Strangers on a Truck

 

 ”Understand the procedure now? Just stop a few of their machines, their telephones, their lawnmowers, throw them into darkness for a few hours, and then sit back and watch the pattern.”
-The Twilight Zone, ‘The Monsters Are Due On Maple Street’

Just when we thought RTD would be bringing us another lightweight, earnest little tale with a bonkers futuristic setting, a comedy sequence in the middle and a heartwarming message at the end, along comes Midnight, a curious little number, and quite an effective one.

You may think that many ingredients have gone into this pudding – Hitchcock’s Lifeboat? Possibly. The Twlilight Zoneepisode referenced above? Maybe. Some jealousy at The Moff getting the best writer award again? It’s tempting to see it that way, and interesting given the stories’ juxtaposition and the general geopolitics of Who‘s future nowadays (oh, an add a recent OBE to the mix for good measure). But it’s possible none of these were in Rusty’s head the day he put pen to paper and wrote The Version Of Voyage Of The Damned We Wish We’d Had Instead. 

The story has to be seen not just as an improvement of 2007′s tinsel lint, but also a step up from the story’s setting’s near cousin – Davies’ New Earth stories. Several elements are there – inhospitable environment? Check. Post-dual gender relationship? Present. Focus on the mundane (e.g. traffic, hospitals, tour buses) as a form of future entrapment as much as the present? Why hello again. From the outset you’d almost expect to see a Cat Nun gliding along in the background during the book-ending Donna scenes, but no. Midnight‘s different, and better. Mainly because it consciously uses less.

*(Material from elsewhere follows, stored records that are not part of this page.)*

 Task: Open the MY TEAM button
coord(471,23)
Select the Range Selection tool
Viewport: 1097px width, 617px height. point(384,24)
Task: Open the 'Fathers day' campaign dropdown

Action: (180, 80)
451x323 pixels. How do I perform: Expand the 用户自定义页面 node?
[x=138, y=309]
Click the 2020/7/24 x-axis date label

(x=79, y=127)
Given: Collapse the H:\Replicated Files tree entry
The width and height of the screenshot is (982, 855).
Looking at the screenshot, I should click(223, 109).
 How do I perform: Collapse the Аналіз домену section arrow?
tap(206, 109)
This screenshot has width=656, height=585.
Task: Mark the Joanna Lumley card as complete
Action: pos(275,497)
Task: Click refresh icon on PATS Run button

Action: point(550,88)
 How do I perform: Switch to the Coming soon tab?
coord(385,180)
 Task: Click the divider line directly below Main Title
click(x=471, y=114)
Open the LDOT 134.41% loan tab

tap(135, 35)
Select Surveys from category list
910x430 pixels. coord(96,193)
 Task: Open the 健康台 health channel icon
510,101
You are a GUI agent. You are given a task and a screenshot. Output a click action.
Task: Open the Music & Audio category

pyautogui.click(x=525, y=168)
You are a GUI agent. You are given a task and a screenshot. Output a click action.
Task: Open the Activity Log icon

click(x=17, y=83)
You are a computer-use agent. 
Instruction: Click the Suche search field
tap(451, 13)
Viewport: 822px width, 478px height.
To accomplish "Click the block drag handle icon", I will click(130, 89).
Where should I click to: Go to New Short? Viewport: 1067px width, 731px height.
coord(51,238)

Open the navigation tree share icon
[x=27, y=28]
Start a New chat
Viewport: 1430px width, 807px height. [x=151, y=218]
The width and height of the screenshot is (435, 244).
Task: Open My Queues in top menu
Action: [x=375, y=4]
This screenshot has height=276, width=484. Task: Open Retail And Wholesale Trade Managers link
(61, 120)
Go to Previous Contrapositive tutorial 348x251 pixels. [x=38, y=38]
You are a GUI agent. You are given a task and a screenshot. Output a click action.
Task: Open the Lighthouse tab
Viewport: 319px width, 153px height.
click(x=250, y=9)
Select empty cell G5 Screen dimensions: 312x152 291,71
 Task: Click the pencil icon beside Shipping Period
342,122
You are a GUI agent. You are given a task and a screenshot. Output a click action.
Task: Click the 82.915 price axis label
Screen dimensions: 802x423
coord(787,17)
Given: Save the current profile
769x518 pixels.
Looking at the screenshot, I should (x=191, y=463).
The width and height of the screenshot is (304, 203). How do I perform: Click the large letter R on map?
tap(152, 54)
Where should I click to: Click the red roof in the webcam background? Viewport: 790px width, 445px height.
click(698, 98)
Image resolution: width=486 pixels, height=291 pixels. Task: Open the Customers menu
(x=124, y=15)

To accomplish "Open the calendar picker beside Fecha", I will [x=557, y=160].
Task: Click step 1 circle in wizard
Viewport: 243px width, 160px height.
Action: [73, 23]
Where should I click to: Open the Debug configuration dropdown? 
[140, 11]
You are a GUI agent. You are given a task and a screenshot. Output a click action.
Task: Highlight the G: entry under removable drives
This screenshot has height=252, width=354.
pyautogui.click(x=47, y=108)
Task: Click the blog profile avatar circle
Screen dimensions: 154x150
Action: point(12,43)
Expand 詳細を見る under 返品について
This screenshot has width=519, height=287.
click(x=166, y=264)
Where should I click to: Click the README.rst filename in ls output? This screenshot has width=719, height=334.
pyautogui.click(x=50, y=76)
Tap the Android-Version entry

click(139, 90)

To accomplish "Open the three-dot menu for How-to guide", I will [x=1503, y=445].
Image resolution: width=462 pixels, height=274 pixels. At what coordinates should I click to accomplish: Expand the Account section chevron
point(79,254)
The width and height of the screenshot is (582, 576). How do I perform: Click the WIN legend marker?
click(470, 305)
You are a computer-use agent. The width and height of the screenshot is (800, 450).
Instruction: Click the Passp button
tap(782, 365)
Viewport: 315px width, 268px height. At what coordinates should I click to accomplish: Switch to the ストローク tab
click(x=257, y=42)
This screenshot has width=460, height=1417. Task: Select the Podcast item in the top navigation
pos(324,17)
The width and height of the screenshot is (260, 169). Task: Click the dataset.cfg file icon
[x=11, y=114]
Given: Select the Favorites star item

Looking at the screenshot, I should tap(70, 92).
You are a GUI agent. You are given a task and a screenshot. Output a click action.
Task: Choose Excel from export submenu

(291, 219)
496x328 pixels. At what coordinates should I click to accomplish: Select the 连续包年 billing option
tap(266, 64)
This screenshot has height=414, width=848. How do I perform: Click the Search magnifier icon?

One of the biggest assets this story has is the casual dropping of the expository element. The Doctor’s fellow travellers are drawn vaguely, but for a change we know all we need to know early on. True, David Troughton’s academic gives us some filler info, but it’s not intrusive, and it’s grimly reassuring that at the end of the story, he’s just as fallible and unreliable as any other human on board. Crucially so; Davies’ point seems to be that no matter how good or clever or ordinary we may think we are, we’ll surely all go to pieces very quickly under the easiest influence. Even the Doctor isn’t immune; rendered impotent and speechless, he is almost literally dragged to his death. It’s only the resourceful memory of an altrusitic hostess (er, check?) that saves his life, and the day.

Good story then. Spooky, sure. Dramatic – yep, and well acted to boot. But if Moffat’s preceding story marked a change in the Doctor’s life then Midnightis no less intriguing for the change in storytelling RTD employs – using less, drawing on more. Molto Belle.